Optimizing Agent Workflows for Modern LLMs
Writing effective agent skills requires deep knowledge of prompt engineering. With the release of advanced reasoning models like Claude 3.5 Sonnet, ChatGPT o1, and DeepSeek-V3, prompt templates must focus on structured thinking. Developers are encouraged to use XML tags (e.g., <thought>, <context>, and <rules>) to isolate execution boundaries. Standardized prompts prevent agents from suffering from context drift, ensuring that long-running tasks remain aligned with the initial system parameters.
Exploring by SOC Occupations and Creator Profiles
What makes SkillMD unique is its taxonomy. Instead of simple text search, we parse and organize files according to the Standard Occupational Classification (SOC) system.

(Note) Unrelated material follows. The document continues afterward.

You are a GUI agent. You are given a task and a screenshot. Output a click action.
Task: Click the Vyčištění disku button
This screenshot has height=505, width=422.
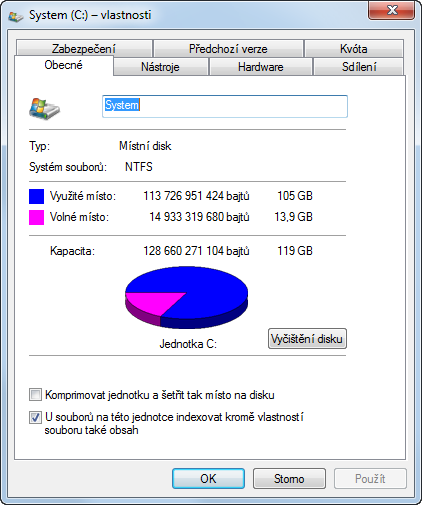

This means you can discover skills written for Computer and Mathematical roles, Business and Financial operations, Legal, Design, and and Educational Instruction fields. By tracking creator profiles, developers can study how different teams organize their custom instructions, compare version updates, and fork public configs for specialized enterprise use cases.
SkillMD operates as a high-performance index running on a fast Go backend and a highly responsive Astro SSR frontend. All search queries execute in milliseconds, featuring smart debouncing to prevent multiple API requests while keeping user data secure. Join our community of developers to standardize your AI agent instructions and optimize your LLM prompting workflows today.
Frequently Asked Questions
A practical guide to agent skills: what they are, how to inspect them, and how SkillMD helps you explore the ecosystem.